As noted by @Danno, Avoth 5:10 encapsulates the concept very tersely:
אַרְבַּע מִדּוֹת בָּאָדָם. הָאוֹמֵר שֶׁלִּי שֶׁלִּי וְשֶׁלְּךָ שֶׁלָּךְ, זוֹ מִדָּה בֵינוֹנִית. וְיֵשׁ אוֹמְרִים, זוֹ מִדַּת סְדוֹם. שֶׁלִּי שֶׁלְּךָ וְשֶׁלְּךָ שֶׁלִּי, עַם הָאָרֶץ. שֶׁלִּי שֶׁלְּךָ וְשֶׁלְּךָ שֶׁלָּךְ, חָסִיד. שֶׁלִּי שֶׁלִּי וְשֶׁלְּךָ שֶׁלִּי, רָשָׁע:
There are four temperaments among men: the one who says "what is mine is mine, and what is yours is yours" -- that's an [average] temperament.

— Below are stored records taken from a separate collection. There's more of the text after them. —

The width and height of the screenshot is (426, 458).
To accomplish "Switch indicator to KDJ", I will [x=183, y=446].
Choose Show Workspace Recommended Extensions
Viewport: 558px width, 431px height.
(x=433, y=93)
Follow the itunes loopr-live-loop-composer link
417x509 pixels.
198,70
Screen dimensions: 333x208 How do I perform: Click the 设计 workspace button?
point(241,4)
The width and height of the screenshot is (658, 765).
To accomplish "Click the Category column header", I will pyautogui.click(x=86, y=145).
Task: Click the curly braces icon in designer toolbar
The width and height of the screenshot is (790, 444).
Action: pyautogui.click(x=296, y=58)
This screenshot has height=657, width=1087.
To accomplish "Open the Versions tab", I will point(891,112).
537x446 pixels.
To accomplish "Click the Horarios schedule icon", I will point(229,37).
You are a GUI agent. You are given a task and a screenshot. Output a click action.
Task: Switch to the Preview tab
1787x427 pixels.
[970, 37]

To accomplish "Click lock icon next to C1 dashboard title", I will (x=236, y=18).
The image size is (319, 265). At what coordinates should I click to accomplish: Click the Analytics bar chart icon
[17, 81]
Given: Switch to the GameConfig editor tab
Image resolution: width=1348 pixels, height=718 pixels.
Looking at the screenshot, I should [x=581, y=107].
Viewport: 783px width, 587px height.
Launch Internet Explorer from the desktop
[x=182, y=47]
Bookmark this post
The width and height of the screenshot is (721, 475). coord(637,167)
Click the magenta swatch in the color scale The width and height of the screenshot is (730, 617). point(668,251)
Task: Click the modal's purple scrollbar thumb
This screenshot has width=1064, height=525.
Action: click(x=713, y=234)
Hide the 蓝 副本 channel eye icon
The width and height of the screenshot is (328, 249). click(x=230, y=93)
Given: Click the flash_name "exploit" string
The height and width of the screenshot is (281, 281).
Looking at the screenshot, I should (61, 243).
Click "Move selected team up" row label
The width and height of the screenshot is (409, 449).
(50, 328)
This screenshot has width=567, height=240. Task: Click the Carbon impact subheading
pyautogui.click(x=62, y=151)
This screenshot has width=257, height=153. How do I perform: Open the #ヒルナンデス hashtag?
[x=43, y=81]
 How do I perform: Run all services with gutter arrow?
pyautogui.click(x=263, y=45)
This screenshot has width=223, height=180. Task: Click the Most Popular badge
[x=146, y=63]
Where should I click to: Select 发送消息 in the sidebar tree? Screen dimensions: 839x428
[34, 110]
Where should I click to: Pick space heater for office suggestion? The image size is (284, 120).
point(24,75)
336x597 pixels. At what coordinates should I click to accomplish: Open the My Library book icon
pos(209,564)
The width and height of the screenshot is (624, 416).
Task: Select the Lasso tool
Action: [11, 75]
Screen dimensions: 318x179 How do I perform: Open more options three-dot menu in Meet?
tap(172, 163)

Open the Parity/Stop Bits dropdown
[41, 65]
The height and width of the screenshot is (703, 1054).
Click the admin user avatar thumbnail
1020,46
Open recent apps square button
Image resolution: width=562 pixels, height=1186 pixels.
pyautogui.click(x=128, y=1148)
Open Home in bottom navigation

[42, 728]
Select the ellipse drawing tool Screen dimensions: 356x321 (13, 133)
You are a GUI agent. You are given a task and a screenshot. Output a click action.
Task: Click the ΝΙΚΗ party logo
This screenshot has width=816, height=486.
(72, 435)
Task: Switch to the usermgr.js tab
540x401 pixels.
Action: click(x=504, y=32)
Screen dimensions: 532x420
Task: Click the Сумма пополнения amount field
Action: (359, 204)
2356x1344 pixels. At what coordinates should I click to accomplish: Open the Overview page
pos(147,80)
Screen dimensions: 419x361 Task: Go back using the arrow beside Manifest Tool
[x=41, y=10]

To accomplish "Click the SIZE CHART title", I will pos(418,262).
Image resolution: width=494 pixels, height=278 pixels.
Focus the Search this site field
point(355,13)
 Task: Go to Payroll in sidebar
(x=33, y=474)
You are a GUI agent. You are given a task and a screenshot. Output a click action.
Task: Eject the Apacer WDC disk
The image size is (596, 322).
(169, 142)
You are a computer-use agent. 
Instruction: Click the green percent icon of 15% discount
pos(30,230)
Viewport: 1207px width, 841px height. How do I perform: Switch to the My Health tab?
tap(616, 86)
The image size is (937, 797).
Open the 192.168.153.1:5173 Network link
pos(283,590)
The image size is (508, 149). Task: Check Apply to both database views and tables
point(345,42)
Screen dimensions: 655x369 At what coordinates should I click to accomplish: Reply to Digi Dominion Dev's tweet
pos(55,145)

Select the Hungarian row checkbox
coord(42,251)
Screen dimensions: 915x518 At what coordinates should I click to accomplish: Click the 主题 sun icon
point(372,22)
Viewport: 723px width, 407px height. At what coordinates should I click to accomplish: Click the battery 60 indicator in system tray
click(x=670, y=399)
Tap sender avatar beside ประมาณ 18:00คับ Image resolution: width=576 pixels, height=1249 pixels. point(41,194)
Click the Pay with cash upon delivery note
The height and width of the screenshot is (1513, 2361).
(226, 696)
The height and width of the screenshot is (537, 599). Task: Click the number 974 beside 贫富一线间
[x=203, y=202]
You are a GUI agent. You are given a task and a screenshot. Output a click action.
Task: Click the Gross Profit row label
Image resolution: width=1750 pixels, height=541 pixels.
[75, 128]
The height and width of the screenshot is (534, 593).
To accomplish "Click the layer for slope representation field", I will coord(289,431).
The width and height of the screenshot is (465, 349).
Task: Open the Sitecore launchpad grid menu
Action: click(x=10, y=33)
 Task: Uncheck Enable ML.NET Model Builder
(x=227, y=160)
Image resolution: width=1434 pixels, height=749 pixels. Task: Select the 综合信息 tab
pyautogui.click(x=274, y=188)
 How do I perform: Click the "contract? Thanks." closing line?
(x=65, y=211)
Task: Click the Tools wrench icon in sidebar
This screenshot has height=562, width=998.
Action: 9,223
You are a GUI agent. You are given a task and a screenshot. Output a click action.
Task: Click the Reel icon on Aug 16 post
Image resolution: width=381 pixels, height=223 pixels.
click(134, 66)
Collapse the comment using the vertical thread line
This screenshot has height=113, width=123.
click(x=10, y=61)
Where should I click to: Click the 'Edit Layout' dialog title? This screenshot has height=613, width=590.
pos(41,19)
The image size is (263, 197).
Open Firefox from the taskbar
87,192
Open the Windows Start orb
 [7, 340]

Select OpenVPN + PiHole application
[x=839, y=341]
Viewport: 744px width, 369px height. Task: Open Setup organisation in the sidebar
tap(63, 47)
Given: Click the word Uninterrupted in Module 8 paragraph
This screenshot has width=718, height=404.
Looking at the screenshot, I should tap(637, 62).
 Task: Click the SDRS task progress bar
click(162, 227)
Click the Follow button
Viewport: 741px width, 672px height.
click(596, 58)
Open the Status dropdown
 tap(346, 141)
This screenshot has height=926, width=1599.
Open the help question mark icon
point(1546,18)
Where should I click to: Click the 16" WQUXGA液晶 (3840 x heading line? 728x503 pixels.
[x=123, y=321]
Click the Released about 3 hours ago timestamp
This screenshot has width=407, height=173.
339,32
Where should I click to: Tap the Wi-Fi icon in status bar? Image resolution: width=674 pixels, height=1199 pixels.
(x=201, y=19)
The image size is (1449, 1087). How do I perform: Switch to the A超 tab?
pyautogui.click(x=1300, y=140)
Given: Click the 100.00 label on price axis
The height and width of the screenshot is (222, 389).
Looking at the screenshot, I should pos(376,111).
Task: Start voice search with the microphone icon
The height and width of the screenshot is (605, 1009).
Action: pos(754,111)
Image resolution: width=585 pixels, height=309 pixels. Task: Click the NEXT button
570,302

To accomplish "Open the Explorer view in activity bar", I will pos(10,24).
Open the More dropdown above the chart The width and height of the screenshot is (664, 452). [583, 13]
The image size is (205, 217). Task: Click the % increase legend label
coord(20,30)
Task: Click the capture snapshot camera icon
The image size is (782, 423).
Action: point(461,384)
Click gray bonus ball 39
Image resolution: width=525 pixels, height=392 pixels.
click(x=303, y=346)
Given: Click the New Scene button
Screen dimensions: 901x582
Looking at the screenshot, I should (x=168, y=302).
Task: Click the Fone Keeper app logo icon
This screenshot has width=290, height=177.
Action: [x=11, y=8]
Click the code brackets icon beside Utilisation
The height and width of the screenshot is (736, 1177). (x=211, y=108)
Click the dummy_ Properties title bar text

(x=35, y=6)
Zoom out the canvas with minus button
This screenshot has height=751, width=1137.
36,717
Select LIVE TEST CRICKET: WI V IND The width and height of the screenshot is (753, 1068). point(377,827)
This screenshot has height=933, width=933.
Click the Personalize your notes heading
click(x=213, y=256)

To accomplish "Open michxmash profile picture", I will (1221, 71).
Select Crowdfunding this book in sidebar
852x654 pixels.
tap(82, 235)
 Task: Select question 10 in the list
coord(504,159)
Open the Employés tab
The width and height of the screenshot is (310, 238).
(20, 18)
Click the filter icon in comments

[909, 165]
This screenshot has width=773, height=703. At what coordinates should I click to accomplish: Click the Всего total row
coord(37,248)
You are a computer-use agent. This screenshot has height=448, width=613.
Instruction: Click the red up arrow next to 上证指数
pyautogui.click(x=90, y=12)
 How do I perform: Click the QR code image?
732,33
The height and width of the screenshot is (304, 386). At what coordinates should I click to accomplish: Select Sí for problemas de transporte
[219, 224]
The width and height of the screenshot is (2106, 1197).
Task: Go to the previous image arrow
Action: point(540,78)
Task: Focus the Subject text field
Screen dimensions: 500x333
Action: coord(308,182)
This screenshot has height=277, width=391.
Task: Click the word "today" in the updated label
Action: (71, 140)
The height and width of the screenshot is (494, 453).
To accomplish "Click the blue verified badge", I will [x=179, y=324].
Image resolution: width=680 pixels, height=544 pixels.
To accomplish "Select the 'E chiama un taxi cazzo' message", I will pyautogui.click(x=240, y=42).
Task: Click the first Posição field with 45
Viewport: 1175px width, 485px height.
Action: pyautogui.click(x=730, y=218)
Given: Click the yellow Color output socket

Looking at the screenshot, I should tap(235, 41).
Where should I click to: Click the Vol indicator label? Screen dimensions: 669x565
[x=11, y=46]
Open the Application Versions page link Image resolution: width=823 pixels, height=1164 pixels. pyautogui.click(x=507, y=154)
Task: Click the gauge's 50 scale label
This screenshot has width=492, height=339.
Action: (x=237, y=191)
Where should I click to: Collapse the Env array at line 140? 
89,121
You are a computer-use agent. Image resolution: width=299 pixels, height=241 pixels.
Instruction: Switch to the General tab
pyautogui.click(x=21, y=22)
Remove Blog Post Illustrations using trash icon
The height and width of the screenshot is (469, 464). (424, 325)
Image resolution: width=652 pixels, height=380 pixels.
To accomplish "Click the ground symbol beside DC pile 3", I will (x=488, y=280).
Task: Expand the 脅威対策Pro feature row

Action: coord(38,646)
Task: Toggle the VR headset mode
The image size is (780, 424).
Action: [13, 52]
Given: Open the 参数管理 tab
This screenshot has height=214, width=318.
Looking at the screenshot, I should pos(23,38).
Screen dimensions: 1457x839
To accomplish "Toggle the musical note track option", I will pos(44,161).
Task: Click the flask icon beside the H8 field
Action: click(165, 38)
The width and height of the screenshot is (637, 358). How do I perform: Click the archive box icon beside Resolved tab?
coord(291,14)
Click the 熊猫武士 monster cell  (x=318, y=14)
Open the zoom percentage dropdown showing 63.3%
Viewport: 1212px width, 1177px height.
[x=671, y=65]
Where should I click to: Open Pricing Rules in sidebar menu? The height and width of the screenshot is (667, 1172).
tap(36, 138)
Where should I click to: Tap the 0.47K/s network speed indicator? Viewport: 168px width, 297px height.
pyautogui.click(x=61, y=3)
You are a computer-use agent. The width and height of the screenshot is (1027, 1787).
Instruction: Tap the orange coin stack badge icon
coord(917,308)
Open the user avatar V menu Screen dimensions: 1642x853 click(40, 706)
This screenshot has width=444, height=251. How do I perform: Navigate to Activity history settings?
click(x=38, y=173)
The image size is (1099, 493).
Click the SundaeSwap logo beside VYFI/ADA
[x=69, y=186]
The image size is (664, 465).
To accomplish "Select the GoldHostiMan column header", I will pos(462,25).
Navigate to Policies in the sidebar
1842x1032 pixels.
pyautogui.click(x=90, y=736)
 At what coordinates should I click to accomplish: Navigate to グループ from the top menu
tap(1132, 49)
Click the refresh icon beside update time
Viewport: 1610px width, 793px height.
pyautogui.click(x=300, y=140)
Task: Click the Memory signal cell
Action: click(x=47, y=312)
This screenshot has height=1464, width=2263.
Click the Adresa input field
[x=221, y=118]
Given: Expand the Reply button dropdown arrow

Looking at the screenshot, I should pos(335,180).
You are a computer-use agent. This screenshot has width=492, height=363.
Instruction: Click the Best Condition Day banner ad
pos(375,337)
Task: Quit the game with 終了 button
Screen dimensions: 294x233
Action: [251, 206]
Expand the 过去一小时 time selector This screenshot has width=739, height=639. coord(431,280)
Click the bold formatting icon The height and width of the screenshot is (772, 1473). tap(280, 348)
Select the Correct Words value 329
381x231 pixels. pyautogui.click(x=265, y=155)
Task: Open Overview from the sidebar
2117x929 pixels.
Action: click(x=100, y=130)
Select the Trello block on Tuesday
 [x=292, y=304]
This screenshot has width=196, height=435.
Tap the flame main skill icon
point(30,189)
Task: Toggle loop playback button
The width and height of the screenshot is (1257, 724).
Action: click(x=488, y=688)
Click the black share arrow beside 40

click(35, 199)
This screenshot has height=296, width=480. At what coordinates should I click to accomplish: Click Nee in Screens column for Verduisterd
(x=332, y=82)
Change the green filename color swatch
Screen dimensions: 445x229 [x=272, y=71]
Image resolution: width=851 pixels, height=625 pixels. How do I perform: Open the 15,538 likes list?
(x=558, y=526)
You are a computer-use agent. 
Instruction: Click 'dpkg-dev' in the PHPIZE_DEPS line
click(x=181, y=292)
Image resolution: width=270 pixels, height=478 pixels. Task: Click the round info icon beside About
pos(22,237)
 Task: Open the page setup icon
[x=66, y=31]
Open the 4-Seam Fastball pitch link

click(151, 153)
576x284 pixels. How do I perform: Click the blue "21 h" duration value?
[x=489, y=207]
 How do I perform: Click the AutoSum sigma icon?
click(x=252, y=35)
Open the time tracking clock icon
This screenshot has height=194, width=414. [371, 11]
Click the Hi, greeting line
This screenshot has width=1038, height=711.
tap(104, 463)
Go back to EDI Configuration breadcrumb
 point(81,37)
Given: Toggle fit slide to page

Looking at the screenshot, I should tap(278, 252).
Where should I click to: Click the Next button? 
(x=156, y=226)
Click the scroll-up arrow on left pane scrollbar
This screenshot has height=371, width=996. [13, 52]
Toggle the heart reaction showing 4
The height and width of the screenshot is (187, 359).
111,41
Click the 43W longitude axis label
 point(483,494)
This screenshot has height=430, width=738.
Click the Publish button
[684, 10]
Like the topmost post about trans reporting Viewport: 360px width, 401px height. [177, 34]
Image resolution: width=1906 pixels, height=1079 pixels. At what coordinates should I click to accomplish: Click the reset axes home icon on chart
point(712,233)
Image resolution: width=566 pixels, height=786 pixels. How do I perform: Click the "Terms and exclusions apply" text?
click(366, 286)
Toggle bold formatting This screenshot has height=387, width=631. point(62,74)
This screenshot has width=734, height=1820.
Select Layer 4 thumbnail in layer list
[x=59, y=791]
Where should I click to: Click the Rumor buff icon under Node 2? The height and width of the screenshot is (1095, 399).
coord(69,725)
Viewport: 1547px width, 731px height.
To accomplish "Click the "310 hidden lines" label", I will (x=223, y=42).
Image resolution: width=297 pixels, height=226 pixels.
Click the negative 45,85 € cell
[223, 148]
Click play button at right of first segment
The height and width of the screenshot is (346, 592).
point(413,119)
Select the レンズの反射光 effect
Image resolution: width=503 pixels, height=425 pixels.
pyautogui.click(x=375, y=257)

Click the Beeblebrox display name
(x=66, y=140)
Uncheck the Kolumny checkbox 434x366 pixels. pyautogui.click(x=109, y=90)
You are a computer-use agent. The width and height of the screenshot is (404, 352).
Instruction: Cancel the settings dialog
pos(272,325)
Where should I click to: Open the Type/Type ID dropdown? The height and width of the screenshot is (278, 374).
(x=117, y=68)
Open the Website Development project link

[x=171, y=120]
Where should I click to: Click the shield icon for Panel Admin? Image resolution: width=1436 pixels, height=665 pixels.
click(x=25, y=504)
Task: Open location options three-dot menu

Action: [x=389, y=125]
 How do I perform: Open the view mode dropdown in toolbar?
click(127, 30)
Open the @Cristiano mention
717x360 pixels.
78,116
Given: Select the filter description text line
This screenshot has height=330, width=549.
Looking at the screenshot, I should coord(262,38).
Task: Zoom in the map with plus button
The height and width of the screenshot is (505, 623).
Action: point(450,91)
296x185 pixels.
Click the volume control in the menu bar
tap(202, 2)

And there are some who say that is the temperament of Sodom. [A second type is one who says] "what is mine is yours, and what is yours is mine" -- [that's an] am ha'arets (uneducated person). [A third type is one who says] "what is mine is yours, and what is yours is yours" -- [that's a] pious person. [A final type is one who says] "what is yours is mine, and what is mine is mine" -- [that's a] wicked person.
The first part ("what is mine is mine, and what is yours is yours") seems to be a debate about the merits of libertarianism, while the second ("what is mine is yours, and what is yours is mine") encapsulates socialist values, which the Tanna describes as a simplistic worldview.
Nonetheless, it is very clear from the overall tone of the mishna, as well as more broadly from Tanach and Chazal, that "social justice" or caring for the poor, is a major and unanimously accepted theme of Judaism, and halacha demands charity and collects it by force as necessary.